On 27/11/15 23:43, Jeffrey Walton wrote:
> On Fri, Nov 27, 2015 at 5:47 PM, Greg <g...@kinostudios.com> wrote:
>> Thought this list would be interested in reading about the roll that Google 
>> played in compromising 100k+ users (in addition to Dell):
>>
>> https://www.reddit.com/r/crypto/comments/3u92aw/dells_tumble_googles_fumble_and_how_government/cxejl5y
> 
> They seem to be missing the issue (if I am parsing it correctly):
> 
>   REDDIT > So you are saying that Chrome should roll out its own
>   REDDIT > cert store because relying on Windows 10's cert store is
>   REDDIT > insecure?
>   REDDIT >
>   REDDIT > Sorry your argument seems very weak and odd to me.
>   REDDIT > It also detracts away from the severity of what Dell has done.
> 
> That's not Chrome or Windows per se. Rather, that it is a feature of
> the Web/Browser security model. In the security model, proxying and
> interception is a valid use case. You can thank the browser
> (in)security engineers for that.
> 
> It not just limited to W3C participants. The IETF just jumped on the
> "proxying and interception is a valid use case" bandwagon with RFC
> 7469, "Public Key Pinning with Overrides"

That is not actually the title of that RFC.

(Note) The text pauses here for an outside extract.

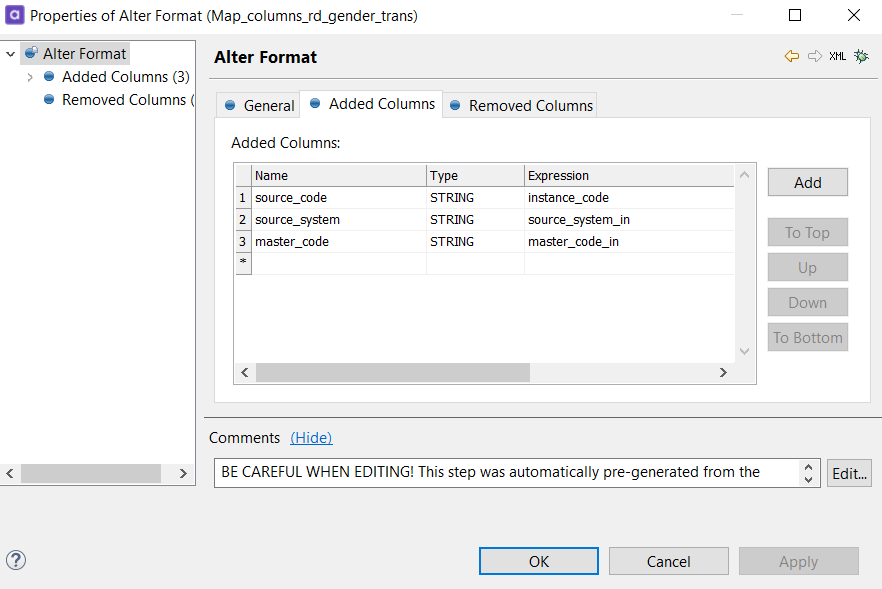Click Edit to modify the comments
Screen dimensions: 882x589
pos(848,472)
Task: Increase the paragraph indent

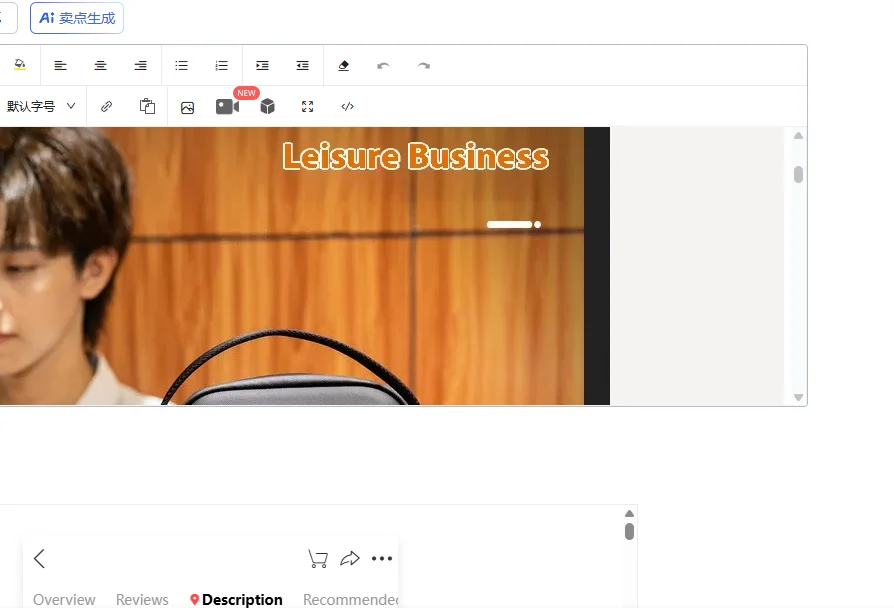Action: pos(262,65)
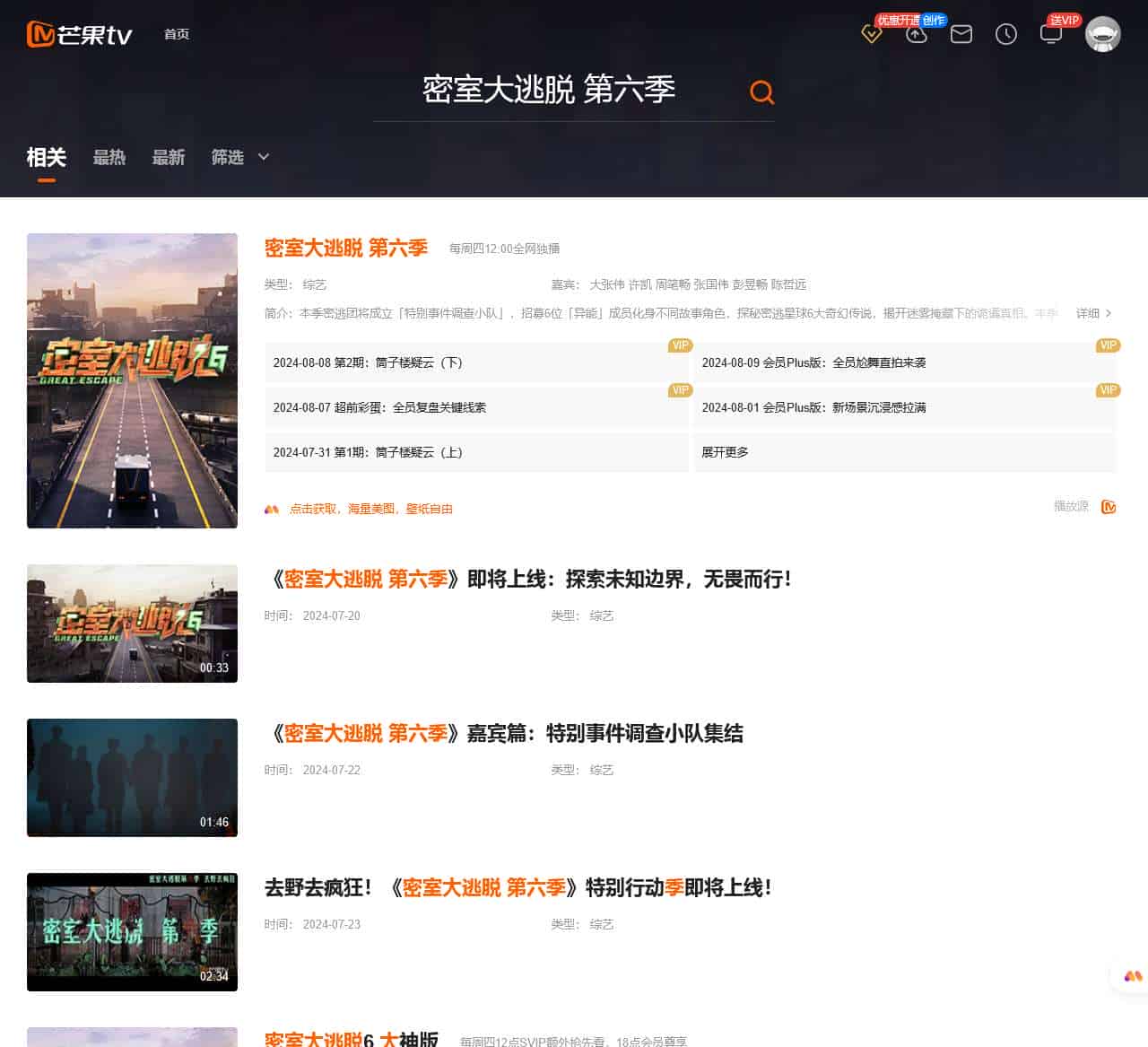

> (https://tools.ietf.org/html/rfc7469). Checkout section 4, and then
> try to find what the override is supposed to do, or additional
> information or guidance on using it.

I'm not a fan of that override stuff myself (which is in 2.6 and
not in section 4 btw) but weren't you yourself [1] a part of that
discussion in the websec wg? While you may have joined in that part
of the discussion too late to affect the outcome, I think
characterising this is "just jumped on ... bandwagon" isn't fair
nor accurate.

   [1] https://www.ietf.org/mail-archive/web/websec/current/maillist.html

> 
> Finally, don't look to the IETF to help distinguish the "good" bad
> guys from the "bad" bad guys when a conforming user agent does
> override (or tries to decide if it should override). I've been trying
> to discover that myself. See "How do we differentiate authentic
> servers from proxies performing TLS interception",
> https://www.ietf.org/mail-archive/web/pkix/current/msg33425.html.
> 
> And finally (and either humorously or sadly, depending on your state
> of mind), the PKIX's position is there's no difference between
> authentic server authentication and an imposter pretending to be an
> authentic server. They are happy to allow a CA to issue certificates
> for either usage, even though they appear to be as diametrically
> opposed as you can get.

IMO the above is a mis-characterisation of the situation and of the
recent discussion on the p...@ietf.org mailing list.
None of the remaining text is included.